Gabriel Garcia Marquez, the Colombian writer and political activist, in Mexico City in 1976.

During all those years I spent working in and on Latin America, reading the works of Colombian novelist Gabriel García Márquez (along with those of a few others, such as Mário de Andrade, José María Arguedas, and Carlos Fuentes) helped me understand what was going on—from the real effects of colonialism and the wielding of power by corrupt dictators to the magic contained in everyday life.

Now that we are beginning to understand that the United States is an oligarchy, not a democracy, where is our own García Márquez?

 

Mexican novelist Carlos Fuentes has died at the age of 83.

He tended to embrace justice and basic human rights regardless of political labels. He supported Fidel Castro’s revolution in Cuba, but turned against it as Mr. Castro became increasingly authoritarian. He sympathized with Indian rebels in the southern Mexican state of Chiapas and skewered the administration of George W. Bush over its antiterrorism tactics and immigration policies, calling them unduly harsh.

He was also critical of Venezuela’s leftist leader, Hugo Chávez, however, calling him a “tropical Mussolini,” and of his own country’s failure to stem its rampant drug violence.

Here is an excerpt from Destiny and Desire, his latest novel:

Permit me to introduce myself.
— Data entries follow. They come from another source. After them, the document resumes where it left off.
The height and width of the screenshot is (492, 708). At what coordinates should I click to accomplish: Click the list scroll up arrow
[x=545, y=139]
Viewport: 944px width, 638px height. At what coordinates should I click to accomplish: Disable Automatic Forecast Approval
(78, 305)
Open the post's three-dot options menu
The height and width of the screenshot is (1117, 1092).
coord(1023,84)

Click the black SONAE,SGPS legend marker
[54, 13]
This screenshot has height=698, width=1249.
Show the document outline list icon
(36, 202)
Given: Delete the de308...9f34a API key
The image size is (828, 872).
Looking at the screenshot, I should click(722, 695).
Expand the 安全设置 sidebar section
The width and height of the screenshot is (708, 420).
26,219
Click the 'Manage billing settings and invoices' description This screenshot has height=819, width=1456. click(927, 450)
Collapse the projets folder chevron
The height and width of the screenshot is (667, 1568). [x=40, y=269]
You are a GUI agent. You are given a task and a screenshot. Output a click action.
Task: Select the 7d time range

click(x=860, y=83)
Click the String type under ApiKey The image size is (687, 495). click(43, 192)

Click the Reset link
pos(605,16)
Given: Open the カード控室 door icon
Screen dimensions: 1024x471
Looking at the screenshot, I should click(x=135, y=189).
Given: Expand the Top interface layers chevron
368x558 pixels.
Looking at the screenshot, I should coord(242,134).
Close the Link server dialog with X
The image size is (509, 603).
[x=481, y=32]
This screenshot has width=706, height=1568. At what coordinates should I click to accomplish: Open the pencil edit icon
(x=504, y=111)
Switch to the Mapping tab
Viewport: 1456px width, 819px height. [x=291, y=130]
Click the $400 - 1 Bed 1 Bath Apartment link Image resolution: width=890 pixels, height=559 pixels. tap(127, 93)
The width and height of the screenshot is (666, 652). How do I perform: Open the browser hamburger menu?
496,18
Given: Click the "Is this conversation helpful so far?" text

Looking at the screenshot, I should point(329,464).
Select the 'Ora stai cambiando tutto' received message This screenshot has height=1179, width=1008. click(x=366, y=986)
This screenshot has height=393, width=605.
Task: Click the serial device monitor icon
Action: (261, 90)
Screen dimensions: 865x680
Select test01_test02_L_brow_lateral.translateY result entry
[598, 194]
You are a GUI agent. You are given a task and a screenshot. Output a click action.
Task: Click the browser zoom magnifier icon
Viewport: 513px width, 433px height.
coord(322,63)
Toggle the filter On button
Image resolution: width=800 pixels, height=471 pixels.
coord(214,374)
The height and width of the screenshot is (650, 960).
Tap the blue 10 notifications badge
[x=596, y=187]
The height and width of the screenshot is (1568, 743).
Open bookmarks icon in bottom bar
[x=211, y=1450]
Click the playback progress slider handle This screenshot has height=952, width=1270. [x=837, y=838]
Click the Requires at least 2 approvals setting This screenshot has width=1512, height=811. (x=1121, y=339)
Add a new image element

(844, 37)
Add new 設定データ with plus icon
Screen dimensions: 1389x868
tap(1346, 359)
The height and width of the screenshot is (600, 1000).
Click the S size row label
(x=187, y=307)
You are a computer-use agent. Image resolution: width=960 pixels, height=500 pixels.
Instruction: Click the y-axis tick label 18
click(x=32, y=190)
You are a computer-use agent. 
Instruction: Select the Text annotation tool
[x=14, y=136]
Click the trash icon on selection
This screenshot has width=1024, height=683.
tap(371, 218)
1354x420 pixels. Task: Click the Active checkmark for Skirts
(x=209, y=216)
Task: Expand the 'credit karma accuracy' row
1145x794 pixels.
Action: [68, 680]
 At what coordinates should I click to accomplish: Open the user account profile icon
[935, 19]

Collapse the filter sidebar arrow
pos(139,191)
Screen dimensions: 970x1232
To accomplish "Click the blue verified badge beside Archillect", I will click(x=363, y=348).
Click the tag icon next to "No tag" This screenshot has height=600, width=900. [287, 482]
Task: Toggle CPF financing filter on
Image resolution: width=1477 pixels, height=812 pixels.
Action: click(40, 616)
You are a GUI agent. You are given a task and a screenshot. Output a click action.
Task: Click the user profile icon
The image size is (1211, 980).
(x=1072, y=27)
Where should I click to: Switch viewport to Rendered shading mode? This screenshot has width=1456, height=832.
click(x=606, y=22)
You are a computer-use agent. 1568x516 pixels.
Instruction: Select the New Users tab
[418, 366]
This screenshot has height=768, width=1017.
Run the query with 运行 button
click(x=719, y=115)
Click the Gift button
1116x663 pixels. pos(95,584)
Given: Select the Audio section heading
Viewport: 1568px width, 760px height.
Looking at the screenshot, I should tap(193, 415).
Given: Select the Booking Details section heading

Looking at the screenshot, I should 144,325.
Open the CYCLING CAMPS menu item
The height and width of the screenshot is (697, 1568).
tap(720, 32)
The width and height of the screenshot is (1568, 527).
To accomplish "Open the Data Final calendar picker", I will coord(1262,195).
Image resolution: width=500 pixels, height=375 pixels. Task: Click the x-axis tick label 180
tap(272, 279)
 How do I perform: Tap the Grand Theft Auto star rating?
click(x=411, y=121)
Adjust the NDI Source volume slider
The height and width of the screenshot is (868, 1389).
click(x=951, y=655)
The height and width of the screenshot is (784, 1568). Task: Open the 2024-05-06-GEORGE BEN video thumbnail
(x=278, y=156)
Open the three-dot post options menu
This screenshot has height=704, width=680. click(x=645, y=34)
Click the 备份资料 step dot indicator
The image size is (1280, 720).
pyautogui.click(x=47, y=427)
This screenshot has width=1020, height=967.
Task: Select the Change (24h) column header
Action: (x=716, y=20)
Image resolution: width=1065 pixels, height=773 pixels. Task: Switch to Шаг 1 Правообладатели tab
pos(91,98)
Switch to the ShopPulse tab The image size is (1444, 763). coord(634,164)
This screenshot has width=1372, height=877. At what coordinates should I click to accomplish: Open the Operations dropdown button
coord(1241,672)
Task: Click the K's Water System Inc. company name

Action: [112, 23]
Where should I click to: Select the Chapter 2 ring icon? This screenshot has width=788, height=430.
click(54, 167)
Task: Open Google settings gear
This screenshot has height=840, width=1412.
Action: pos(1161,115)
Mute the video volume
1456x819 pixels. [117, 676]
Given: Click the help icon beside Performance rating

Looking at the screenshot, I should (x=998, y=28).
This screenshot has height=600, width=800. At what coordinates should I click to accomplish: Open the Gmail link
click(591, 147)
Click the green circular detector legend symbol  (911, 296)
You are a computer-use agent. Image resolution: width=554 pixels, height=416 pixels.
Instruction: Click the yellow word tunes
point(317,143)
Or rather: introduce my body, violently separated (you know this already) from my head. I speak of my body because I’ve lost it and will not have another opportunity to introduce it to all of you, gentle readers, or to myself. In this way I can indicate, once and for all, that the following narration has been dictated by my head and only my head, since my detached body is nothing more than a memory: one that can be transmitted and left in the hands of the forewarned reader. . .

I am a twenty-seven-year-old man, one meter seventy-eight centimeters tall. Every morning I look at myself naked in my bathroom mirror and caress my cheeks in anticipation of the daily ceremony: Shave my beard and upper lip, provoke a strong response with Jean-Marie Farina cologne on my face, resign myself to combing black, thick, untamable hair. Close my eyes. Deny to my face and head the central role my death will be certain to give them. Concentrate instead on my body. The trunk that is going to be separated from my head. The body that occupies me from my neck to my extremities, covered in skin the color of pale cinnamon and tipped with nails that will continue to grow for hours and days after death, as if they wanted to scratch at the lid of the coffin and shout I’m here, I’m still alive, you made a mistake when you buried me.